The Senior Seminar in Women's Studies offers you the opportunity to develop a capstone research paper by the end of the first semester of your senior year. Senior seminar essays take the form of a 25-page paper based on original research and characterized by an interdisciplinary approach to the study of women, sexuality, and/or gender. You must work with an individual advisor who has expertise in the area of your thesis and who can advise you on the specifics of method and content. Your grade for the semester will be determined by the instructor and the advisor. Students receiving a grade of B+ or higher in Senior Seminar I will be invited to register for Senior Seminar II by the Instructor and the Director of Undergraduate Studies. Senior Seminar II students will complete a senior thesis of 40-60 pages. Please note, the seminar is restricted to Columbia College and GS senior majors.

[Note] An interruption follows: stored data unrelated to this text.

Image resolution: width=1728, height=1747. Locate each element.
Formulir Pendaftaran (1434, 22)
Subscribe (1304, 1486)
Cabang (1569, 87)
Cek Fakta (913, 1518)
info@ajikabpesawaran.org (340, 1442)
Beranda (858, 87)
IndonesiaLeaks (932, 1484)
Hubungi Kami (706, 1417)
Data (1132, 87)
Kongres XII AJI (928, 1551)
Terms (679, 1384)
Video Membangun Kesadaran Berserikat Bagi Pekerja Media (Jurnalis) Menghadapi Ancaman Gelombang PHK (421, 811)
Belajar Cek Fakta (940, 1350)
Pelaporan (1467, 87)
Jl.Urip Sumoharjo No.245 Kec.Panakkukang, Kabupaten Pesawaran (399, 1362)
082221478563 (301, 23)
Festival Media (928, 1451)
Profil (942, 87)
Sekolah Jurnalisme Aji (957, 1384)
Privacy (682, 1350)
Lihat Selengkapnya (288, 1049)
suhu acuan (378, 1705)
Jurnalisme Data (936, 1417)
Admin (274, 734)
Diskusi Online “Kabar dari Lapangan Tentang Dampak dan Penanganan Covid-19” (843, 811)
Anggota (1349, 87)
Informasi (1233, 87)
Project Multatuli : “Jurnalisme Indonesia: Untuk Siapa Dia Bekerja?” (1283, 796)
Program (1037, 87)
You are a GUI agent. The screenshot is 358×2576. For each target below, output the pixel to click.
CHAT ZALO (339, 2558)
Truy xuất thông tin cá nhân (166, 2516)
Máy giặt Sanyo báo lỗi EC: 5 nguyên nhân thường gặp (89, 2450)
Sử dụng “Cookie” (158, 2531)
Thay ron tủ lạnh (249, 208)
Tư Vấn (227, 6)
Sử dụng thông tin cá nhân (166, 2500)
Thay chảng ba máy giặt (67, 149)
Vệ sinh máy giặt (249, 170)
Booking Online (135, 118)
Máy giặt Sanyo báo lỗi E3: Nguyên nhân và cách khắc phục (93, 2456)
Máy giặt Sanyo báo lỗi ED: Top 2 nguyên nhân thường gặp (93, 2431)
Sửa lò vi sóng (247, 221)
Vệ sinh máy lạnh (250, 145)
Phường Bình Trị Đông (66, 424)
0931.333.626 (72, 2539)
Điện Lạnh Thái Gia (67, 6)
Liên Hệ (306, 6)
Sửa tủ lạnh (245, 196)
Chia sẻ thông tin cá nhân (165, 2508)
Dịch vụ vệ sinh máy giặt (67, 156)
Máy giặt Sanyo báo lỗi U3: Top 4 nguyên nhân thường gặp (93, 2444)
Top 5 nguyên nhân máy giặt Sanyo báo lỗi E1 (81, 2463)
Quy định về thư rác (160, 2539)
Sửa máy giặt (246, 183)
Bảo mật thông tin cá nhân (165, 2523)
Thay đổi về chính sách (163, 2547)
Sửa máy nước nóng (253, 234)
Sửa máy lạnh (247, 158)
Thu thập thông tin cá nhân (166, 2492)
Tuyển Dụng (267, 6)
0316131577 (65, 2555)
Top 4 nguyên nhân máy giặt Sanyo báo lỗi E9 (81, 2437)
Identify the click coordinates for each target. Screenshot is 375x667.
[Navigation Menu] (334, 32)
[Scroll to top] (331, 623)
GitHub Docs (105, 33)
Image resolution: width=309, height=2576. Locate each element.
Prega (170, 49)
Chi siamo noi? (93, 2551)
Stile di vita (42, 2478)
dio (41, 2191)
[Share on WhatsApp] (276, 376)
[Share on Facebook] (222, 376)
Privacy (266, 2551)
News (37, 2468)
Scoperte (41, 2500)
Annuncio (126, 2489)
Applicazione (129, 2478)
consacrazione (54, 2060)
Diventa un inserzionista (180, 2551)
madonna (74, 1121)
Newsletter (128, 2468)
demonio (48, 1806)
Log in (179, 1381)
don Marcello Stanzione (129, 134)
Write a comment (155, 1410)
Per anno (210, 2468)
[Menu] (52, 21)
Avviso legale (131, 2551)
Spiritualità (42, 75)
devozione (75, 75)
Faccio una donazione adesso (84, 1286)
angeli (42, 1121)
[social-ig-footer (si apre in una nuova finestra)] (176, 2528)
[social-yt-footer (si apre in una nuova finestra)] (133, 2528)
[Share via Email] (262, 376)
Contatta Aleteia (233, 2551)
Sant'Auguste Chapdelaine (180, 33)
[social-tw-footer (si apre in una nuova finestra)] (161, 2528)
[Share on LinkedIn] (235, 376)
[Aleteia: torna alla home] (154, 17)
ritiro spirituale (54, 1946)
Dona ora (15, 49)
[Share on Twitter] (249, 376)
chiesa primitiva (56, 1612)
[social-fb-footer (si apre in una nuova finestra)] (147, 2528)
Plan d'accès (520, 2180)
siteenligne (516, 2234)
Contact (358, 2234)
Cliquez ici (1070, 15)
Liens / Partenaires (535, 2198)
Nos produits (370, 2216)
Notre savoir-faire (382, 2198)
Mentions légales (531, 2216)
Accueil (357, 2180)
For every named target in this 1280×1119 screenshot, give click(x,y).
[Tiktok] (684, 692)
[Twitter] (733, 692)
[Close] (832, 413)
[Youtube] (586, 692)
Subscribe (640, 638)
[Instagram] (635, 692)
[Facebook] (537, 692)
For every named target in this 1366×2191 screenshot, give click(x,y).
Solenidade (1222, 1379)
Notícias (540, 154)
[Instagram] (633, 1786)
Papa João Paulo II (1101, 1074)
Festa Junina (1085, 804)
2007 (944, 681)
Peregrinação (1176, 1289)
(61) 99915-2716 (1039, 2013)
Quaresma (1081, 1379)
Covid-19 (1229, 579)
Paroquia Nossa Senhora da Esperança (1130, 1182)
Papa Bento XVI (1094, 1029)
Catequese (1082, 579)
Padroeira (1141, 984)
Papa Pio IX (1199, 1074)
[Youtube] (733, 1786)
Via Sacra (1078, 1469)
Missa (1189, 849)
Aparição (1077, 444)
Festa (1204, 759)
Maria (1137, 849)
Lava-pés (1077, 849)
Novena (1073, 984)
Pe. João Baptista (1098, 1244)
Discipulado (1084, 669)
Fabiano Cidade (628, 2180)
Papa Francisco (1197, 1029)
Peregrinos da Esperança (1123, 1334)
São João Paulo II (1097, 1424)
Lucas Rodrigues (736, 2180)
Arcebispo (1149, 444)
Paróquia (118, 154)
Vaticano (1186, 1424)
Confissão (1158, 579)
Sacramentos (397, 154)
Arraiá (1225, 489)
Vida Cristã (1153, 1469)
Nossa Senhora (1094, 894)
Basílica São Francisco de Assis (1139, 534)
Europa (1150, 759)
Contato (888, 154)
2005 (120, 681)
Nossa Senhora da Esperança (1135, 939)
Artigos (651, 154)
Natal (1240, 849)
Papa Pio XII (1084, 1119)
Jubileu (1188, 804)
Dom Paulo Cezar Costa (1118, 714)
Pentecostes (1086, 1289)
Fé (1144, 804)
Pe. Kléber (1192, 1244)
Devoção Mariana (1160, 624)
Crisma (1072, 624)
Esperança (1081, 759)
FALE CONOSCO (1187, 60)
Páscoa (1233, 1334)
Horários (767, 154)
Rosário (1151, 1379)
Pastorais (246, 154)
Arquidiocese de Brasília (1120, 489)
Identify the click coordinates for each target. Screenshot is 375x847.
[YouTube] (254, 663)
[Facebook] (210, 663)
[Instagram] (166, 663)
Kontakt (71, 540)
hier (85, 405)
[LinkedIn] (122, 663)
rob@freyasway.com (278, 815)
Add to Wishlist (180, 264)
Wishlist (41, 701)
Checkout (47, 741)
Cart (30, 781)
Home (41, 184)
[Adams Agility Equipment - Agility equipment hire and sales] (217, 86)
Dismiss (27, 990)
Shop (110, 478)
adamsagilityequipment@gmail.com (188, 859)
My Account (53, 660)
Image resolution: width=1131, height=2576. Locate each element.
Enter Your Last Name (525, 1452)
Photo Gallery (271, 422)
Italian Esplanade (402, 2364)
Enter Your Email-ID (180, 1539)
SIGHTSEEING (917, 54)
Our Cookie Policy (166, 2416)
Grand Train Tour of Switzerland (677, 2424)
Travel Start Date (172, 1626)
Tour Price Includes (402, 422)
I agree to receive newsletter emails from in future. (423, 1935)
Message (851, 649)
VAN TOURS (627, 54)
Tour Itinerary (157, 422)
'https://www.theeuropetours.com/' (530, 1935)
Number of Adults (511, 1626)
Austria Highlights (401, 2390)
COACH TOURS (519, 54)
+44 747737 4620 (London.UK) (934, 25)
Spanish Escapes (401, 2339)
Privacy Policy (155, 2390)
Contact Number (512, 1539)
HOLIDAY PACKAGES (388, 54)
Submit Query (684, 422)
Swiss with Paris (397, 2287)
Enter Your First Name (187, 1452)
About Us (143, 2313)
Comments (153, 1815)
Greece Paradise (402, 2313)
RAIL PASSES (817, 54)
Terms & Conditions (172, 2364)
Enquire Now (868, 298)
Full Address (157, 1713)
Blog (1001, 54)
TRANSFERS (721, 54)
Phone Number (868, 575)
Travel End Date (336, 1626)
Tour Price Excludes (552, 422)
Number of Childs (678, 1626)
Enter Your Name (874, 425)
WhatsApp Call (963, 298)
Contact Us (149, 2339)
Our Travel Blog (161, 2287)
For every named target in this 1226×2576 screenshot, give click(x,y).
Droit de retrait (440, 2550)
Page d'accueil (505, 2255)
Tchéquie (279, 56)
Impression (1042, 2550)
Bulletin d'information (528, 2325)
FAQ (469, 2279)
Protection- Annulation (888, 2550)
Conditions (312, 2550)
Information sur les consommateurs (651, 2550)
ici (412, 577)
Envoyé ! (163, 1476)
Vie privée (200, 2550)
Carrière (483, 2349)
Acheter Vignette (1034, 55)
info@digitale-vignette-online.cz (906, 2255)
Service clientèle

This course considers formations of gender, sexuality, and power as they circulate transnationally, as well as transnational feminist and queer movements that have emerged to address contemporary gendered and sexual inequalities. Topics include political economy, global care chains, sexuality, sex work and trafficking, feminist and queer politics, and human rights. If it is a small world after all, how do forces of globalization shape and redefine the relationship between gender, sexuality, and powerful institutions like the state? And, if power swirls everywhere, how are transnational power dynamics reinscribed in gendered bodies? How is the body represented in discussions of nationalism and in the political economy of globalization? These questions will frame this course by highlighting how gender, sexuality, and power coalesce to impact the lives of individuals in various spaces including workplaces, the academy, the home, religious institutions, the government, and civil society, and human rights organizations. This course will enable us to think transnationally, historically, and dynamically, using gender and sexuality as lenses through which to critique relations of power and the ways that power informs our everyday lives and subjectivities.
Genealogies of Feminism:
Course focuses on the development of a particular topic or issue in feminist, queer, and/or WGSS scholarship. Open to graduate students and advanced undergraduates, though priority will be given to students completing the ISSG graduate certificate. Topics differ by semester offered, and are reflected in the course subtitle. For a description of the current offering, please visit the link in the Class Notes.
This colloquium will focus on new and developing research in gender and sexuality studies. It is meant for graduate students who are thinking about researching and teaching in this field in the near and distant future. Through a roster of guest speakers and in colloquium discussions, this course poses current questions, issues, methods, modes of study, and practices in the interrelated fields of gender and sexuality studies and critical race studies. The course is best suited to graduate students who have completed at least one year of coursework. Colloquium requirements include attendance at 3-6 guest speaker events over the course of the year, relevant reading in the field as necessary, and participation in discussion.